Hi everyone,
We’re seeing an unexpected cost spike with Gemini Batch API image generation (using vertex).
After investigation it seems that in the Batch output predictions.jsonl, we sometimes get many responses for the same request key (up to 20+ lines with identical key), each containing a different generated image.
Example request (JSONL line)
We are not using any special generation config besides response_modalities=["IMAGE"]

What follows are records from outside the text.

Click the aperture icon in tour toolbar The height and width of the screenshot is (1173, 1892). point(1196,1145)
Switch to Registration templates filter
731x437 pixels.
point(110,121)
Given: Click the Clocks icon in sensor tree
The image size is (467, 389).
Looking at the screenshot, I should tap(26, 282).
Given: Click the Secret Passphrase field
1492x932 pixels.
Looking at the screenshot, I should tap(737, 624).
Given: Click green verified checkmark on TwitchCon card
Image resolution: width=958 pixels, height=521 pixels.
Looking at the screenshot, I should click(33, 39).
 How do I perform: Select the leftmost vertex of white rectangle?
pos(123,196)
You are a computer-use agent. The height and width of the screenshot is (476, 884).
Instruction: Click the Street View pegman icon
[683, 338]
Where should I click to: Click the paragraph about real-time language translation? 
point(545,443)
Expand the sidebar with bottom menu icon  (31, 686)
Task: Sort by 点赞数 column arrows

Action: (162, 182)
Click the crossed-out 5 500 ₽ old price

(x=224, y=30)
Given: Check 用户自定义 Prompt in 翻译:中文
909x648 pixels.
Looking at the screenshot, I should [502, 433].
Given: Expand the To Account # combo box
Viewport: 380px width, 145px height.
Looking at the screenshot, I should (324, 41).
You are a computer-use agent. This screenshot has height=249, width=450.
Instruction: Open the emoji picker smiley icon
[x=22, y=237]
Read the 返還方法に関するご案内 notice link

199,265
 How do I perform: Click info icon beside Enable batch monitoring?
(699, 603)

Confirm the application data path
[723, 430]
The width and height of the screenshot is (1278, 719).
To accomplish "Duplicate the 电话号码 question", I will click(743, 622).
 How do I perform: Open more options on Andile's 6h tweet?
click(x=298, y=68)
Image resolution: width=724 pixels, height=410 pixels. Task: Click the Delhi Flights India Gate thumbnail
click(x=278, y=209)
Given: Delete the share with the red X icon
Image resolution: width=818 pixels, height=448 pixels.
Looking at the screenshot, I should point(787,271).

This is a single line from a jsonl requests file:
{
"key":
"request": {
"contents": [
{
"role": "user",
"parts": [
{
"file_data": {
"file_uri": "gs://.../image.png",
"mime_type": "image/png"
}
},
{
"text": "…(image editing prompt)…"
}
]
}
],
"generation_config": {
"response_modalities": ["IMAGE"]
}
}
}
Note: we do not set candidateCount. According to the docs, when unset it should default to 1:
candidateCount (Optional): Number of generated responses to return. If unset, defaults to 1.
Batch Job creation:
batch_job = client.batches.create(
model=model_name,
src=jsonl_uri,
config=CreateBatchJobConfig(dest=f"{bucket}/path/to/results/{Path(jsonl_uri).stem}"),
)
Observed Issue
In the Batch output written to dest, we now often get multiple output lines with the exact same request key (each containing a different generated image response):
...
This results in extra generations and billing, even though we only requested 1 output per key.
Is this a known issue / incident?
(We can share job IDs + sample input/output JSONL if needed.)